Except we don't do warm cinnamon milk--recipe please. :)

CompleteLee Blogger said...

Wow! Small world, eh? {Silly goose!}

Golfndude said...

You forgot to mention that I NEVER sleep on Christmas eve because I'm too excited for Santa Claus to come and bring me my presents! I love Christmas.

graywolf2736 said...

Really interesting. We celebrate 2 Christmases as well, a German one and American one. The German tradition also has Advent and Santa actually comes on the 7th of December but we don't do that usually. It would interfere with my daughters birthday and I would rather let her have her day. We do celebrate the 24th (German Christmas) with my mom and the 25th at home with our own family.

Jen said...

I can't wait to start my cookie baking! Looks like a lot of fun in your house!!

Jen
http://www.100DaystoChristmas.com

Trish said...

That's cool to have the two Christmas celebrations.

Shasta said...

I love the picture of you as a child, I should dig some of mine out and scan them!

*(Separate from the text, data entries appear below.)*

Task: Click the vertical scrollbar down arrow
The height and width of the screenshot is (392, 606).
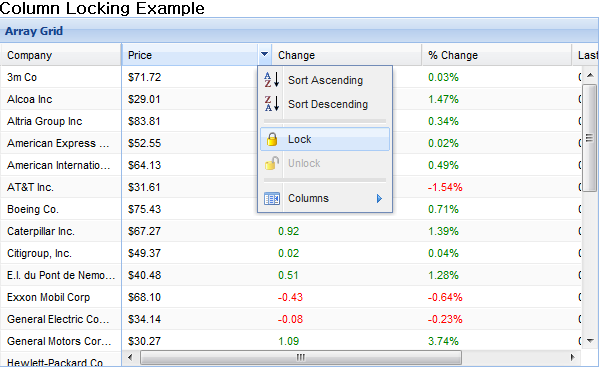Action: point(590,341)
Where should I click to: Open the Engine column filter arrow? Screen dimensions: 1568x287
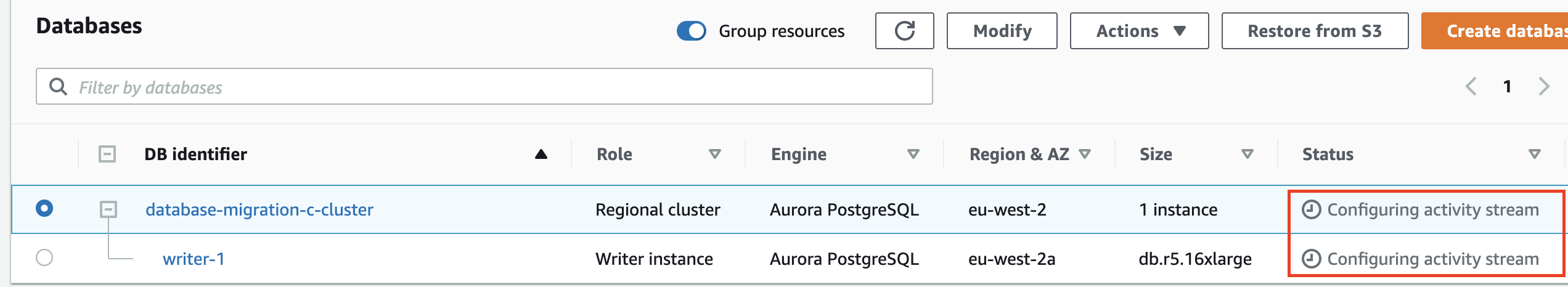(913, 154)
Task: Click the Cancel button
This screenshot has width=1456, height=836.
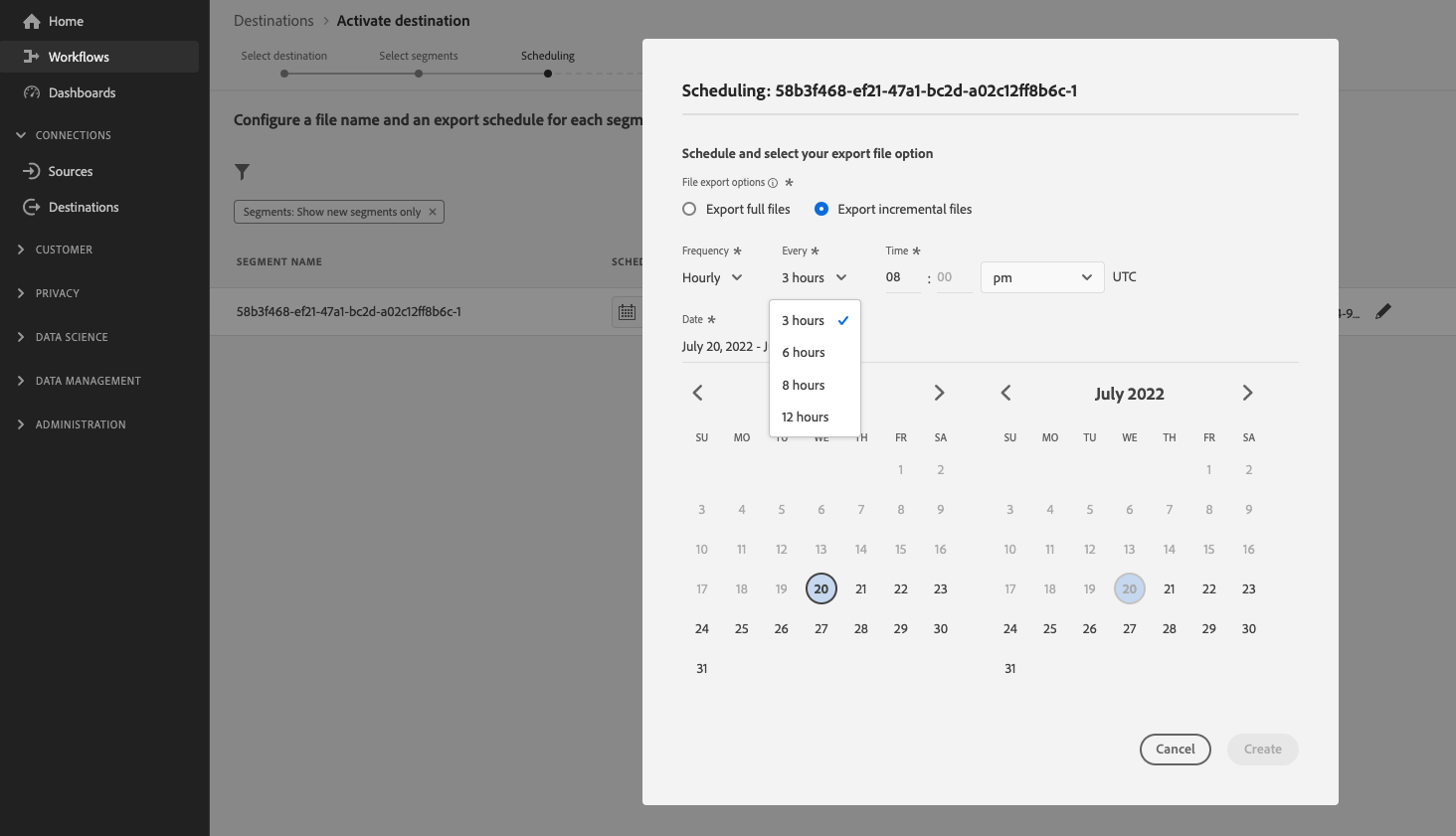Action: coord(1175,750)
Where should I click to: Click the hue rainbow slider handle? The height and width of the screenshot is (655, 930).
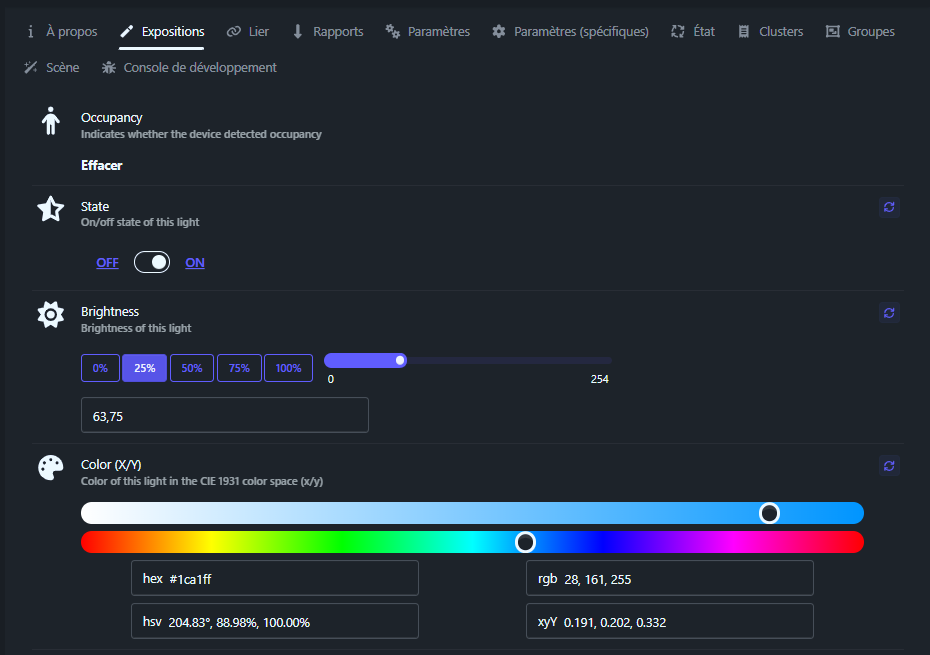click(525, 541)
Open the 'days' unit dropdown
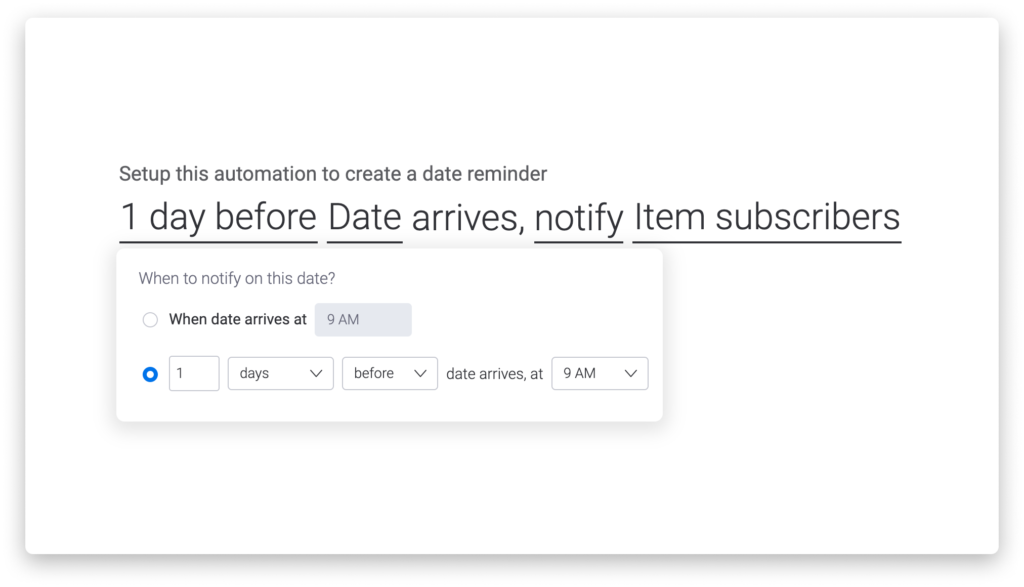The width and height of the screenshot is (1024, 587). pyautogui.click(x=280, y=373)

Also, I hate milk but warm cinnamon milk sounds REALLY good!

CompleteLee Blogger said...

I just got done visiting a bunch of other Christmas tradition posts. It reminded me of more things we do for family traditions! Oh well, my post was long enough already! :)

3 Kids and Us said...

The giggle punch sounds good! You might want to splash in a tad of vodka for some real giggles though. lol

CompleteLee Blogger said...

I'll pass on adding vodka, but the comment made me giggle. :)

Stephanie said...

Wow! I love the treats you make. Can I come to your house for Christmas?

CompleteLee Blogger said...

Sure, come on over. :)

Staci said...

What a busy holiday! I'm tired just thinking about it, but it sounds like ya'll have a lot of fun!

All the food sound so yummy too!

Tena said...

I loved your post! So sweet!
Happy Holidays

Momstart said...

looks like fun

Michelle@lifeinawhirlwind said...

My goodness you have a busy holiday. That's a lot of traditions. I love that you celebrate your Swedish heritage.

Tracye said...

Awww. I love this post!

You are busy!

Natalie said...

The cinnamon milk sounds yummy!

CompleteLee Blogger said...

Yeah, it is busy, but we find a little peace here and there too. And, the kids will totally remember all the things we did together when they grow up. {Which is happening far too quickly!!!!!!} :)

Rita @ My Precious Pennies said...

You were such a cute baby! I love that dress you got on! Adorable!

Cat said...

OH man!! Thank heavens its never to late to stumble upon a great post! My husband served his mission in Sweden and loves being immersed in the culture, but sometimes I fall short of that on the homefront. I cannot wait to tackle some of these recipes and incorporate more Swedish goodies into our holidays. Thank you so much!!